0

I have a problem fitting some date with Gaussian function. I tried to do it in multiple different ways but none of them worked. I need some ideas please. The data is attached (columns 2 and 3).


import pandas as pd
import matplotlib.pyplot as plt
from scipy.optimize import curve_fit
from numpy import asarray as ar,exp



x = ar(range(19))
y = ar(0, 0, 0, 0, 0, 0, 0.01955, 1.163025, 19.7159833333333, 81.3119708333334,80.0329166666667,19.3835833333333, 0.03378, 0, 0, 0, 0, 0, 0)

#y = ar(007, 0.04, .175, .628, 1.89, 4.78,10.034,17.542, 25.589, 31.1, 31.544, 26.65, 18.74, 11.01, 5.39, 2.209, 0.74, 0.215. 0.049)

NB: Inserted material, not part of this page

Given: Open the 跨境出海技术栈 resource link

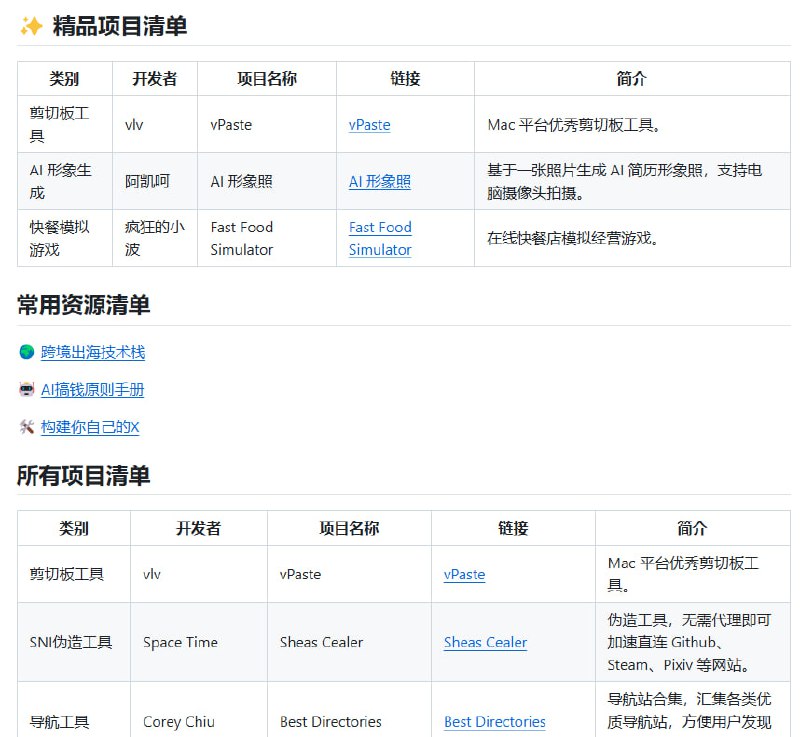Looking at the screenshot, I should [94, 352].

n = len(x)                          
mean = sum(x*y)/n                   
sigma = sum(y*(x-mean)**2)/n        

def gaus(x,a,x0,sigma):
    return a*exp(-(x-x0)**2/(2*sigma**2))

popt,pcov = curve_fit(gaus,x,y)
#popt,pcov = curve_fit(gaus,x,y,p0=[1,mean,sigma])

plt.scatter(x,y, color='blue')
plt.plot(x,y,label='data', marker='', color='blue', linestyle='-', linewidth=2)
plt.scatter(x,gaus(y,*popt), color='red')
plt.plot(x,gaus(y,*popt),label='fit', marker='', color='Red', linestyle='--', linewidth=2)

print(len(x))
print(mean,sigma)

plt.legend()

plt.xlabel('No of Resets', fontsize=20)
plt.ylabel('Frequency', fontsize=20)

plt.legend(loc='upper right')
plt.title('Gaussian Fit', fontsize=20)

plt.show()

HMM
  • 17
  • 3
  • 2
    The data is not attached, that's an image what is attached... In order to make your code testable and fixable, you could rather paste those numbers inside as lists for the `y = ar(...)` line. Do that for both columns, just comment one of them. – tevemadar Jun 11 '22 at 23:50
  • 1
    Just a typo: you're plotting `x` vs `gauss(y, ...)`. You need to plot `x` vs `gauss(x, ...)` – ddejohn Jun 12 '22 at 00:59
  • @ddejohn: I don't think this correct. I changed it to x vs gauss(x, ...), it didn't change anything. – HMM Jun 12 '22 at 15:31
  • Turns out this is a duplicate: https://stackoverflow.com/questions/19206332/gaussian-fit-for-python – ddejohn Jun 12 '22 at 20:42
  • @HANY that's not how functions work though. A function in the cartesian coordinate system is `y = f(x)`. By doing `gauss(y, ...)` you are trying to plot `y = f(y)` which makes no sense. The reason it didn't change anything is because your mean and sigma are incorrectly calculated. – ddejohn Jun 12 '22 at 21:07
  • Note that you can draw your lines with `marker = ".", markersize=10` -- no need to plot a scatter over a line. – ddejohn Jun 12 '22 at 21:14
  • You also generally want to plot *other* x-values, typically an `np.linspace` over the domain to show what the actual function fitted to the data looks like. – ddejohn Jun 12 '22 at 21:15
  • @ddejohn: Thank you. The code works fine now. One question remains: How calculate the uncertainly in my Gaussian fit ? Does the covariant (pcov) matrix give the answer ? -Thank you – HMM Jun 13 '22 at 22:38
  • Yes, `perr = np.sqrt(np.diag(pcov))` gives the error as described in the documentation https://docs.scipy.org/doc/scipy/reference/generated/scipy.optimize.curve_fit.html – Carlos Horn Jun 14 '22 at 06:17

1 Answers1

1

I agree with @ddejohn.

However, you are calculating the mean and std wrongly. You could use the following approximation for the integral

import numpy as np
mean = (x*(y/y.sum())).sum()
sigma = np.sqrt(((y/y.sum())*(x-mean)**2).sum())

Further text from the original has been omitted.